You should instead consider $\mathbb{Q}\subset\mathbb{Q}(\sqrt{5})\subset\mathbb{Q}(\sqrt{2},\sqrt{5})$. However, you claim that the minimal polynomial of $\sqrt{2}$ over $\mathbb{Q}(\sqrt{5})$ is $x^2-2$ without proving it. Once you prove it, together with the fact that $x^2-5$ is the minimal polynomial of $\sqrt{5}$ over $\mathbb{Q}$, you get $$ [\mathbb{Q}(\sqrt{2},\sqrt{5}):\mathbb{Q}]= [\mathbb{Q}(\sqrt{2},\sqrt{5}):\mathbb{Q}(\sqrt{5})] [\mathbb{Q}(\sqrt{5}):\mathbb{Q}]=2\cdot2=4 $$

So your proof jumps over two facts:

  1. $\mathbb{Q}(\sqrt{2}+\sqrt{5})=\mathbb{Q}(\sqrt{2},\sqrt{5})$;
  2. $x^2-2$ is irreducible over $\mathbb{Q}(\sqrt{5})$.

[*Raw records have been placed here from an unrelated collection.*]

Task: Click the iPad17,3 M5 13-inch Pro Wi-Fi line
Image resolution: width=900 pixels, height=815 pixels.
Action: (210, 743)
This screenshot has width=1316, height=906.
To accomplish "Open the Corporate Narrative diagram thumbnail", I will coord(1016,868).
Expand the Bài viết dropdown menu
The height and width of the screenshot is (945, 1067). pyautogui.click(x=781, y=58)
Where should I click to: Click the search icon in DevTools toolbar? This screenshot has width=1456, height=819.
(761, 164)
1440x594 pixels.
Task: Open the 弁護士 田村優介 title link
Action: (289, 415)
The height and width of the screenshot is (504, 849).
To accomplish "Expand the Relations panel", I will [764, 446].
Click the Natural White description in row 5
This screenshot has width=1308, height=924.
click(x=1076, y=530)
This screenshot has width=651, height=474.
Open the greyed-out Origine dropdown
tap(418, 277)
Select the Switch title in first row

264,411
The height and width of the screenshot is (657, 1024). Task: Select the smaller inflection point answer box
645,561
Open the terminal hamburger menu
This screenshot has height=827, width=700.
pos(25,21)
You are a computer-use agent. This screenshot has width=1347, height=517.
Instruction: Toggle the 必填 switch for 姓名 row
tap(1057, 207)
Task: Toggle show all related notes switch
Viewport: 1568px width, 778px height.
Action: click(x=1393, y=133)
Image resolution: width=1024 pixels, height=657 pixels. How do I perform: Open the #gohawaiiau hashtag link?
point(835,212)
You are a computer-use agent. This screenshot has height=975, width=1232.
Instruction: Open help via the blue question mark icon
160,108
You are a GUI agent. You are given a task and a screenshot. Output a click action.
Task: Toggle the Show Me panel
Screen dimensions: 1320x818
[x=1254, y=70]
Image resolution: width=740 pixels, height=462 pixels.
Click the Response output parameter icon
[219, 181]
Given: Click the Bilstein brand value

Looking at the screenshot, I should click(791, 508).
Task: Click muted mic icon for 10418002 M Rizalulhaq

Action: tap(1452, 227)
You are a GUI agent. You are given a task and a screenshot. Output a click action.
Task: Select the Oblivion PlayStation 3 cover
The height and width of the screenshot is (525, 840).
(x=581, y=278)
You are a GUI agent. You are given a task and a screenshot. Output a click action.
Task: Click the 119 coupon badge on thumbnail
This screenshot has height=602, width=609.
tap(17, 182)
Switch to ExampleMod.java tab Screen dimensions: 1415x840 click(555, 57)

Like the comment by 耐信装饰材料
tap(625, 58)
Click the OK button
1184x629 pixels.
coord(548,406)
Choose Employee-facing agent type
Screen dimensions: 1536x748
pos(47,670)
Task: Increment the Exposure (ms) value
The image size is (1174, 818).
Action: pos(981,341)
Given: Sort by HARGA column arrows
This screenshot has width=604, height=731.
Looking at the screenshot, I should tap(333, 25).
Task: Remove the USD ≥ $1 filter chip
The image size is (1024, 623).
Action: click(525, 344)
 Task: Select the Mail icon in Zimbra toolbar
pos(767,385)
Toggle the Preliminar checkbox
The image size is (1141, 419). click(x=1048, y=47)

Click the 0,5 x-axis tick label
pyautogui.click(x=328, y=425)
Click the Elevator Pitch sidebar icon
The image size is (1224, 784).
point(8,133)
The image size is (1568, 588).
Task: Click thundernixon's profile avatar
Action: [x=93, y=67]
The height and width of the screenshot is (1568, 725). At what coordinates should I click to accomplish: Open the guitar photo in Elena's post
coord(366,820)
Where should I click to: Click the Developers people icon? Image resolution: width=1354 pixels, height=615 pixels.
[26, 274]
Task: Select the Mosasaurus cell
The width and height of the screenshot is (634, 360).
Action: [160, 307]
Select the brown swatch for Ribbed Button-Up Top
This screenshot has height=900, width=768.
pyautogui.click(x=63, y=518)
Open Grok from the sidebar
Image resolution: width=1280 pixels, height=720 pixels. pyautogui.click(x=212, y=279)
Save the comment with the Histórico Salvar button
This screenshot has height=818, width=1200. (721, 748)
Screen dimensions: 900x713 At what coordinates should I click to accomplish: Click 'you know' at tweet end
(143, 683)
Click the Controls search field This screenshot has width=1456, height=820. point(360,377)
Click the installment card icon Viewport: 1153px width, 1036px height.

Both facts can be easily proved.

Clearly $\mathbb{Q}(\sqrt{2}+\sqrt{5})\subset\mathbb{Q}(\sqrt{2},\sqrt{5})$. On the other hand $$ \frac{1}{\sqrt{5}+\sqrt{2}}=\frac{\sqrt{5}-\sqrt{2}}{3}\in\mathbb{Q}(\sqrt{2}+\sqrt{5}) $$ so also $\sqrt{5}-\sqrt{2}\in\mathbb{Q}(\sqrt{2}+\sqrt{5})$. Hence $\sqrt{2}$ and $\sqrt{5}$ both belong to $\mathbb{Q}(\sqrt{2}+\sqrt{5})$. This proves the reverse inclusion.

The polynomial $x^2-2$ has no root in $\mathbb{Q}(\sqrt{5})$, hence it is irreducible (having degree $2$). Indeed, if $$ (a+b\sqrt{5}\,)^2=2 $$ we obtain $a^2+5b^2=2$ and $2ab=0$. This is a contradiction.

Therefore $\{1,\sqrt{2}\}$ is a basis for $\mathbb{Q}(\sqrt{2},\sqrt{5})$ over $\mathbb{Q}(\sqrt{5})$, which in turn has basis $\{1,\sqrt{5}\}$ over $\mathbb{Q}$.

The standard proof of the dimension theorem tells us that $$ \{1,\sqrt{2},\sqrt{5},\sqrt{2}\sqrt{5}\}=\{1,\sqrt{2},\sqrt{5},\sqrt{10}\} $$ is a basis for $\mathbb{Q}(\sqrt{2},\sqrt{5})$ over $\mathbb{Q}$.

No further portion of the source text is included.